→ EXTRACTED TEXT
......

Strimzi Kafka Kubernetes Operator

Strimzi Kafka Kubernetes Operator

2023-05-16 0 Par seuf

Like I said in my last post about zalando postgresql operator, Kubernetes is a very powerful tool that can be extended with operators to handle new custom resources.

Custom resources can be anything ! A database cluster, a certificate, a prometheus rule or even a Kafka Cluster !

Strimzi operator goal is to deploy and manage kafka clusters inside Kubernetes, but it can also manage a lot of kafka related resources:

  • kafka topics
  • kafka users
  • kafka connectors
  • etc..

Installation

First we need to install and configure the strimzi operator in your kubernetes cluster.

One way to install strimzi is to use the helm chart.

kubectl create namespace kafka
helm repo add strimzi https://strimzi.io/charts/
helm -n kafka upgrade --install strimzi strimzi/strimzi-kafka-operator

This will deploy the strimzi operator and all the kafka custom resources definitions.

Kafka Cluster

Once it is deployed inside our cluster, we can tell strimzi to create a kubernetes cluster for us.

Here is an example of kafka cluster with 3 nodes:

---
apiVersion: kafka.strimzi.io/v1beta2
kind: Kafka
metadata:
  name: kafka-cluster
  namespace: kafka
spec:
  kafka:
    replicas: 3
    version: 3.3.1
    listeners:
    - name: plain
      port: 9092
      type: internal
      tls: false
    - name: tls
      port: 9093
      type: internal
      tls: true
      authentication:
        type: scram-sha-512
    storage:
      type: jbod
      volumes:
      - id: 0
        type: persistent-claim
        size: 10Gi
        deleteClaim: false
    jmxOptions: {}
    config:
      log.message.format.version: "3.3"
      inter.broker.protocol.version: "3.3"
      offsets.topic.replication.factor: 2
      transaction.state.log.replication.factor: 2
      transaction.state.log.min.isr: 2
      log.roll.hours: 24
      max.request.size: 536870912
      message.max.bytes: 500000000
      num.partitions: 6
      default.replication.factor: 1
      min.insync.replicas: 1
    metricsConfig:
      type: jmxPrometheusExporter
      valueFrom:
        configMapKeyRef:
          name: kafka-metrics
          key: kafka-metrics-config.yml
  zookeeper:
    replicas: 3
    storage:
      type: persistent-claim
      size: 10Gi
      deleteClaim: false
    resources:
      requests:
        cpu: 100m
        memory: 512Mi
  entityOperator:
    topicOperator: {}
    userOperator: {}
  kafkaExporter: {}

As you can see, I’ve configured a zookeeper and a kafka cluster with 3 replicas.

......

→ RAW DATA
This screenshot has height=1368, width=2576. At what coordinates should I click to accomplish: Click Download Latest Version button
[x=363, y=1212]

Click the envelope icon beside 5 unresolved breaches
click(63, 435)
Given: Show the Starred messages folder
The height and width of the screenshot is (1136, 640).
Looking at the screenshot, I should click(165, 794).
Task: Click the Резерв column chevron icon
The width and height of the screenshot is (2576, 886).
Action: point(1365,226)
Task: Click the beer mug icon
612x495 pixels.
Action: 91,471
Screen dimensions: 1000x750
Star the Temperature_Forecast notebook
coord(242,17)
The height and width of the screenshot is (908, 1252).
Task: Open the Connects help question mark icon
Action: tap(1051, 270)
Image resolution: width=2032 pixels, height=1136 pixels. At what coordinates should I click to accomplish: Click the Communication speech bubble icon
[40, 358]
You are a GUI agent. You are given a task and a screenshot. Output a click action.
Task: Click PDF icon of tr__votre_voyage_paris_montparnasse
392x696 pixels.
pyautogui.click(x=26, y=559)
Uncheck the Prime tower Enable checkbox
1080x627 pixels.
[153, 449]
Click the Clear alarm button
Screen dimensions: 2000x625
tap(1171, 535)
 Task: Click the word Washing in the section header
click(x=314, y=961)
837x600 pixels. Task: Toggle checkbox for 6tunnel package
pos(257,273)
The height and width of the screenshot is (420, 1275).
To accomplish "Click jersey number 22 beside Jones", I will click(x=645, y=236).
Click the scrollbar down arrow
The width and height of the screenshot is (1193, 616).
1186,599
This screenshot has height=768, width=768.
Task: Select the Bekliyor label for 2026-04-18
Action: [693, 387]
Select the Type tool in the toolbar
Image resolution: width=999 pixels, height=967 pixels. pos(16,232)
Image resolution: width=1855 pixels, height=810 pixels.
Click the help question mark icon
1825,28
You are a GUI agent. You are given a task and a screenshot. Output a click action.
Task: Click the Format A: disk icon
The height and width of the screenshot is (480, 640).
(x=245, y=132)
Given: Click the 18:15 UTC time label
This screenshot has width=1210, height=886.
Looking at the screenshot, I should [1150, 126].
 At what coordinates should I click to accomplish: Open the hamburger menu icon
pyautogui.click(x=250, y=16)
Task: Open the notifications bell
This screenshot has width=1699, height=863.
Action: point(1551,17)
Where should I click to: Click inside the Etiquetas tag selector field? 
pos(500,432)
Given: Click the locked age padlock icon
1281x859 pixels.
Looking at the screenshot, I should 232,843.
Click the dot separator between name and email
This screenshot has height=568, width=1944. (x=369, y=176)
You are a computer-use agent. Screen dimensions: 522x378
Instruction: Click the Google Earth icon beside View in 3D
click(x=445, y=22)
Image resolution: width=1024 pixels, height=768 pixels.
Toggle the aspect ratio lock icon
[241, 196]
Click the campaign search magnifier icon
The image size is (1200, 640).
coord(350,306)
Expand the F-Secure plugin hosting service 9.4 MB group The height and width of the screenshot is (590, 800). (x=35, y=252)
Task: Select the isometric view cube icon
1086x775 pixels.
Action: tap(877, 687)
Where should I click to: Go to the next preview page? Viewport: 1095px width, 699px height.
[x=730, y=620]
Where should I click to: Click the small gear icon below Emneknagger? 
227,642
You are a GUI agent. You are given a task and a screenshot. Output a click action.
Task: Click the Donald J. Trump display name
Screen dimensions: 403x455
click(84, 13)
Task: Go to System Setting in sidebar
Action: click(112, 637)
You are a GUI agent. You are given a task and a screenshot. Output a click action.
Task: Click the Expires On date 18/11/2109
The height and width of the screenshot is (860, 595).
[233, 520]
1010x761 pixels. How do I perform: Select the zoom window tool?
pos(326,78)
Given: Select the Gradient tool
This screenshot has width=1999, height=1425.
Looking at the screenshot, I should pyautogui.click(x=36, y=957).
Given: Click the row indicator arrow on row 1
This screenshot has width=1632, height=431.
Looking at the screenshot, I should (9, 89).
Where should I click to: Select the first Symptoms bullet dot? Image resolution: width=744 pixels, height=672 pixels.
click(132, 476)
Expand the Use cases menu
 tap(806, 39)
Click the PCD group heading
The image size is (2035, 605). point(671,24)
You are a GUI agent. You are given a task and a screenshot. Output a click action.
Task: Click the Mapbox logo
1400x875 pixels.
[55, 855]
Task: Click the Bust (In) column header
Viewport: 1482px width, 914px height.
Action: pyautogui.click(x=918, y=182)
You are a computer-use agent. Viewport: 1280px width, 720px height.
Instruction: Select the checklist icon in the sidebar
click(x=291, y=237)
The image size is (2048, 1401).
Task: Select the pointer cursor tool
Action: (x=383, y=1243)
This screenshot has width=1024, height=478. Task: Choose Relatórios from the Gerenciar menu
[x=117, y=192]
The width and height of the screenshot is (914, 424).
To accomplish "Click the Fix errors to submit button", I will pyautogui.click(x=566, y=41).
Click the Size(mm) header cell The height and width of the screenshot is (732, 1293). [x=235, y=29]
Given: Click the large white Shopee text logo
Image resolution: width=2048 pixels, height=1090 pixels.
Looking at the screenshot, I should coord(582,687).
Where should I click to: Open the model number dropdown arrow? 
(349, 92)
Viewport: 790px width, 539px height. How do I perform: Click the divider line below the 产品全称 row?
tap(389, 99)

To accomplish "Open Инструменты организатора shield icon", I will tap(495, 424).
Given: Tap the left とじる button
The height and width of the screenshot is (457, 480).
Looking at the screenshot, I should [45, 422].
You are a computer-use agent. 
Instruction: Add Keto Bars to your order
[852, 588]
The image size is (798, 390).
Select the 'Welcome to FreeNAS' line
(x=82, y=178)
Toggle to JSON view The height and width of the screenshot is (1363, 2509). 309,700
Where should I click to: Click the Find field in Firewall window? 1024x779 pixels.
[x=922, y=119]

......

→ REQUIREMENTS
1/ According to the Strimzi post, why can Kubernetes manage something like a Kafka cluster? Answer in one to three sentences.
2/ Which commands does the Strimzi post give for installing the operator with Helm? List every one.
3/ Could you pick up the Strimzi post at its last sentence and continue writing it from there?
The data has no connection to the Strimzi post.

→ PER-TASK ANSWERS
1/ Kubernetes can be extended with operators that handle new custom resources. A custom resource can be anything, including a Kafka cluster.

2/
- kubectl create namespace kafka
- helm repo add strimzi https://strimzi.io/charts/
- helm -n kafka upgrade --install strimzi strimzi/strimzi-kafka-operator

3/
kafka will have 2 listeners. The first one will listen on port 9092 with no TLS or authentication and the second will listen on port 9093 with tls enabled and scram-sha256 authentification.

I’ve also configured persistent storage for each pod and some custom kafka default configuration (partitions, replication, etc..).

And finally I’ve enabled the kafka exporter to expose kafka metrics to prometheus.

It is possible to configure everything ! for example you can configure :

  • pod affinities (to ensure kafka pods are on kafka node pool and different nodes)
  • resources requests and limits
  • jvm options
  • custom tls certificates
  • etc..

kafka Users

Strimzi kubernetes operator is also capable of managing kafka users and permissions. To do this, you can delclare a KafkaUser resource in your kubernetes cluster and strimzi will automatically configure it in the corresponding cluster.

For example :

apiVersion: kafka.strimzi.io/v1beta1
kind: KafkaUser
metadata:
  name: seuf
  labels:
    strimzi.io/cluster: kafka-cluster
spec:
  authentication:
    type: scram-sha-512

Once the user is created you will can found his password in the associated kubernetes secret generated by the operator.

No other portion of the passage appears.